The key differences between STEMI, NSTEMI and UA are that in STEMI there is a complete blockage of the artery.
Treatment of ACS
There are numerous treatments of ACS including:
Opioids to reduce pain.
Beta blockers and GTNs to reduce the cardiac workload
Aspirin (antiplatelet), Ticagrelor/clopidogrel
(antiplatelet), Heparins (antiplatelet), Atorvastatinto to prevent further thrombosis.
PCI; CABG; Thrombolysis for reperfusion, which is the action of restoring the flow of blood to an organ or tissue.
Therapeutic Uses Primary and Secondary Prevention:
Prevent heart attacks.
Reduce damage after heart attacks or strokes (fibrinolysis only).
In patients with atrial fibrillation.
After heart valve replacement surgery.
Aim of Drug Interventions?
Drug interventions are used to inhibit thrombus formation, without preventing normal haemostasis.
It is clear that normal haemostasis should be disrupted as little as possible, as the consequences of completely inhibiting blood clotting would be a rapid and fatal haemorrhage.

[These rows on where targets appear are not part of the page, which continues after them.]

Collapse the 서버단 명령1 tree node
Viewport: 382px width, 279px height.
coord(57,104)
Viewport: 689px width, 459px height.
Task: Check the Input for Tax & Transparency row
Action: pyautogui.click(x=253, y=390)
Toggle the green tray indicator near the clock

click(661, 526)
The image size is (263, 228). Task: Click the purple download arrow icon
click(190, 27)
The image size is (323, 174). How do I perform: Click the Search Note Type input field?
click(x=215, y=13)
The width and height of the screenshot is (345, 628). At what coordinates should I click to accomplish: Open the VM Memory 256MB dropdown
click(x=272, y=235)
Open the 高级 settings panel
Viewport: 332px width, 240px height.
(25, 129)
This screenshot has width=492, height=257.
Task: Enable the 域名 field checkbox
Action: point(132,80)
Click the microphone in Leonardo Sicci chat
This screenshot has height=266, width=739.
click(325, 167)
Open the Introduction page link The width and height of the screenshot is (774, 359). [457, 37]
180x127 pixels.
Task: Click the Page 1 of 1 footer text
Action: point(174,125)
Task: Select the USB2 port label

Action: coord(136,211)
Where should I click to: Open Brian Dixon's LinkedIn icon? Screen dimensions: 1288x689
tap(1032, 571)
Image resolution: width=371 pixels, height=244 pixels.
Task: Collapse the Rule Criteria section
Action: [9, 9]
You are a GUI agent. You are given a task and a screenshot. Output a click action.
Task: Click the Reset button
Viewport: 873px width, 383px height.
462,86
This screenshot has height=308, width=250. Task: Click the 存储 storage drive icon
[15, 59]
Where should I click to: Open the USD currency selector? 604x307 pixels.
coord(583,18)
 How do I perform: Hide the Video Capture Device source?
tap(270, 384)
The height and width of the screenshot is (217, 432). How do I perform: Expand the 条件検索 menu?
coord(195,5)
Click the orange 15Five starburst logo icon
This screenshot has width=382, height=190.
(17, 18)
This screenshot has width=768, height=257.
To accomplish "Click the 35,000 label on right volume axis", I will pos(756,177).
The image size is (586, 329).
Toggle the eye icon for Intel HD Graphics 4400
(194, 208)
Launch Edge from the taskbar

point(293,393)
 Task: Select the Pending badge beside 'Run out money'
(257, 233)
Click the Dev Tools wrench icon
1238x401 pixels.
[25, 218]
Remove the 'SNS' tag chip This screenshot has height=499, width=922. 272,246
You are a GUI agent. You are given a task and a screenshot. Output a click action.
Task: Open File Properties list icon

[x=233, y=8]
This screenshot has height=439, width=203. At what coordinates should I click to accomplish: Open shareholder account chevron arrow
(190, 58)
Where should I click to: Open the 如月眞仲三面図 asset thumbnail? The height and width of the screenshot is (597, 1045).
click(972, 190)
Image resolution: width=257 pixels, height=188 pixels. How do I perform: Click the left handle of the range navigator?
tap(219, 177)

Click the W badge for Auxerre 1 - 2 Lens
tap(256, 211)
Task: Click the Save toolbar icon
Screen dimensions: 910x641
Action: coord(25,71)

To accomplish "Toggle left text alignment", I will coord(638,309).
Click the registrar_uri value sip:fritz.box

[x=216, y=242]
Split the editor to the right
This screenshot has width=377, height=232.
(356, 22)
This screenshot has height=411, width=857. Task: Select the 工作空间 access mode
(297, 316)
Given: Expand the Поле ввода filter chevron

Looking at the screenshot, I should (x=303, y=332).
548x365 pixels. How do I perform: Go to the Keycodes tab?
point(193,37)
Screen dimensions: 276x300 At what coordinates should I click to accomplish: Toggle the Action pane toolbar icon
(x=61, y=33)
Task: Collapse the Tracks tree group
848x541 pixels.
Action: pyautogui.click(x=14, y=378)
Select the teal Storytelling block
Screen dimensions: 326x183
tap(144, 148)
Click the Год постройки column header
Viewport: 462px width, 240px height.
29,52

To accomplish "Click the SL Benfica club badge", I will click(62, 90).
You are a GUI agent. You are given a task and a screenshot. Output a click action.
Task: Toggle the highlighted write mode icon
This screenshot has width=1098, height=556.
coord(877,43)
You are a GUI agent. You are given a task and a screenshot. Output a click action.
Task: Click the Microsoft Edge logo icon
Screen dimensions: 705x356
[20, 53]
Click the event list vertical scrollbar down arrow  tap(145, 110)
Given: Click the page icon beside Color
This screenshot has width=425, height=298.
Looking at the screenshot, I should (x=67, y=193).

What we need to do then is to prevent, or reverse, thrombus formation, whilst leaving haemostasis largely intact.
Targets for modifying thrombosis process?
There are three main therapeutic strategies aimed at preventing or reversing thrombosis.
As mentioned previously, the choice of drug therapy depends on the site of thrombosis.
It is possible to:
Modify coagulation (most successful in venous thrombosis).
Modify platelet aggregation (important in arterial thrombosis).
Modify clot, thrombus breakdown (after prophylaxis fails).
The drugs acting on the clotting cascade are generally termed anticoagulants (as opposed to anti-platelet drugs), but note that this term may also be applied to any drugs that interfere with blood clotting.
The initiating factor in the clotting cascade is the damage to the vessel.
Coagulation is a complex pathway involving a series of enzymes and co-factors.
The components are present in the blood in an inactive state and some are activated by cleaving parts of their structure, whilst other components in the cascade are proteolytic enzymes.
The cascade ends with the activation of thrombim, which converts soluble fibrinogen to insoluble fibrin.
There are two main pathways that the coagulation cascade can be initiated, both of which require calcium ions.
The intrinsic pathway, which happens when blood contacts a surface such as glass, gets its name because all of the components are present in blood.
The extrinsic pathway requires the contribution of factors from outside the blood. The latter is by far the most important for the formation of thrombi.